Why is CARoot handling different in Servers verifying Clients versus Clients verifying Servers? Is Server verifying Clients broken in dual-cert-type installations?
Its been about 12 years since my last post here. So I apologize in advance if I trample anyone/anything due to any changes in etiquette since back then.
I wonder of anyone can shed light on why OpenSSL treats the two CARoot file collections used in Servers and Clients differently?
Is it simply for performance purposes?
The reason I ask is that I have found a difference in behaviour between the two implementations, which on the surface at least looks like a bug - or at least a missed piece of implementation. It has had an unwanted effect in my testing setup.
This issue concerns the handling of multiple types of CARoot and Intermediate Certs held in a single PEM file.
I'm using 1.0.2 for debugging, but the following code is also in 1.1.0 and 1.1.1.
All of the following takes place in ssl/ssl_certs.c.
For Clients the CARoot collection's cert store generator
works as follows:
SSL_CTX_load_verify_locations() calls X509_load_cert_crl_file() to load a file into a ctx based store.
In my test case all 6 CARoot and Intermediate certs are loaded.
The Server's side however takes a completely different route to do a very similar task. It also stores the results in a different place.
SSL_load_client_CA_file() is the Server's CARoot cert collection generator
checks each new cert being loaded against hashes of existing Subject_Name entries of certificates already loaded into the stack of certs and discards duplicates.
This check is done using X509_get_subject_name() and the comparison is done using sk_X509_NAME_find()
In my test case only 5 of the 6 certs are loaded. I think this is wrong.
The same CARoot collection PEM file is being used in both cases.
My problem is triggered because I am testing a dual RSA/ECDSA
implementation on a single Server endpoint, and I also have ECDSA and RSA
All the certs involved are generated for the test scenario using OpenSSL. Not commercial certs.

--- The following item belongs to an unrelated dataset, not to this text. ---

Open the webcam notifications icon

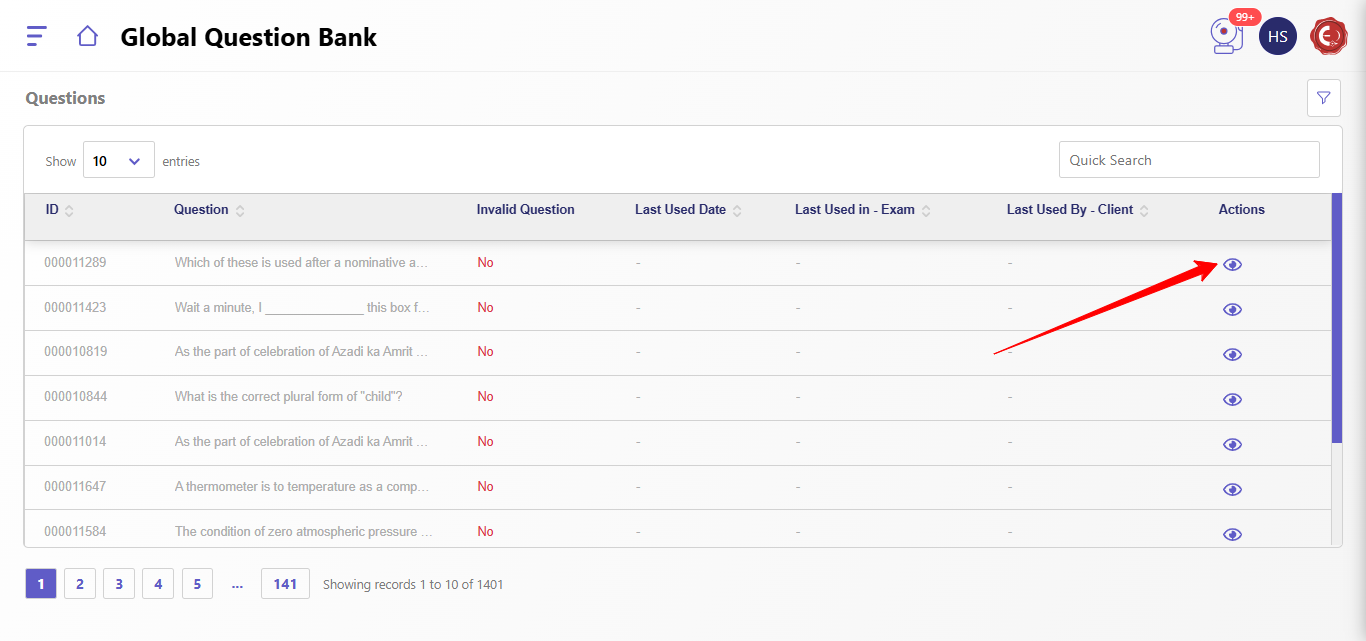pos(1225,37)
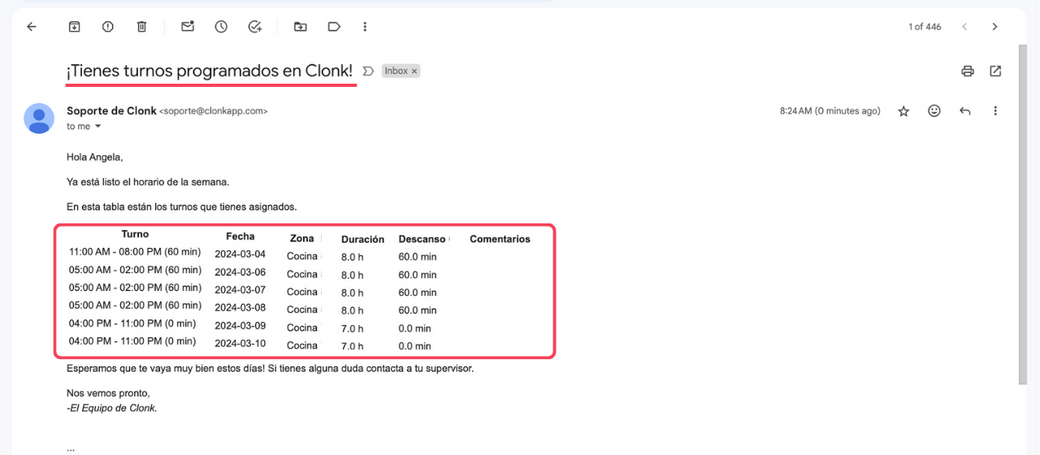Open the email in a new window
1040x455 pixels.
click(995, 71)
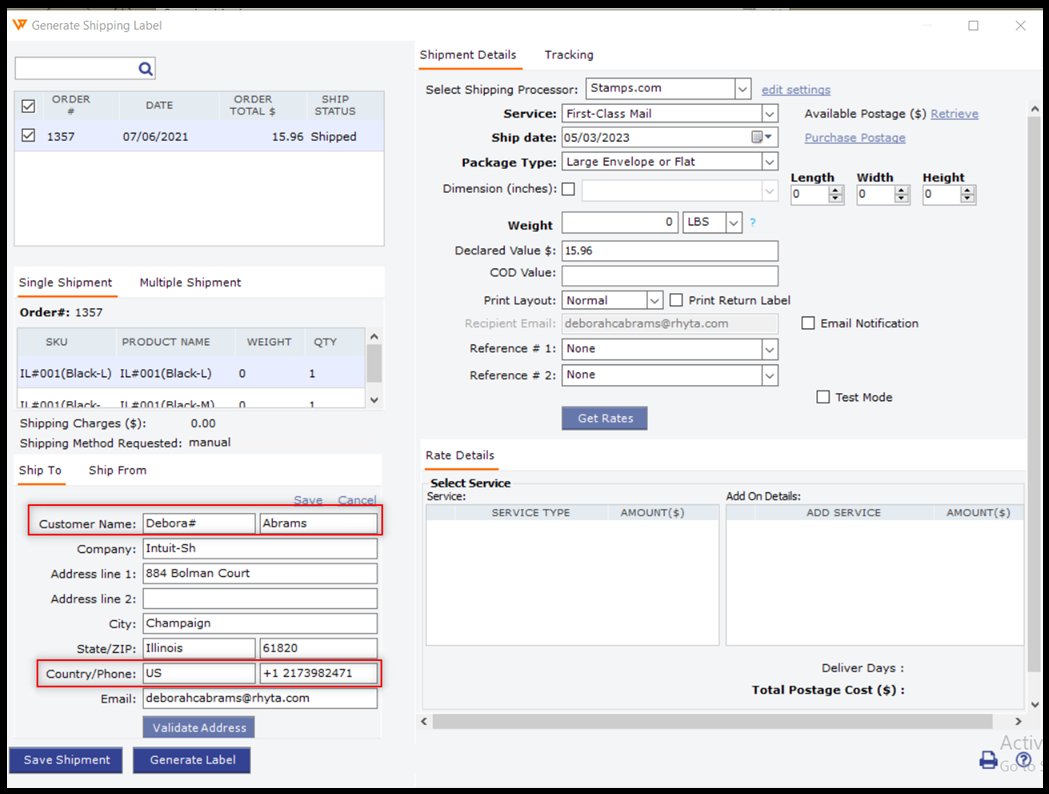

4 levels of intermediate RSA certs.
The RSA CARoot cert
The ECDSA CARoot cert
Servers and Clients are generated at various levels of the intermediate collection. Plus directly by the ECDSA CAroot.
The issue is that all unidentified/un-certified Clients can connect to Servers, but Servers will reject some certified Clients when asked to verify them.
Depending upon the order of the content in the CARoots PEM file the rejected Clients will change.
The problem is that the CARoot cert is available in both signature types - but the rest of the identification information in the two certificates is pretty much the same content. The time stamps change of course, but its identifying the same CA. Just using different signature types.
Because of the Server side test of the SubjectName, the subject name of whichever cert is second in the PEM file will be compared with the previously loaded certificate and ignored. This preventing Clients identified by that CA from being verified.
This looks like a bug in OpenSSL based upon the assumption that the SubjectName hash is enough of a unique identifier. Which was probably true back when all certs were RSA certs. Nothing else needed checking.
Surely a more accurate approach today would be to combine the SubjectName with the certificate signature type when creating the hash values. Or to simply do what the client side does and avoid duplication checks - now I do know that the latter is not a sensible action for performance reasons.
BTW I realize that simply changing the ID to "CA Name RSA" and CA Name ECDSA" would most likely solve this for my test case. However I don't think I should need to do this. Or is this a miss-understanding on my part?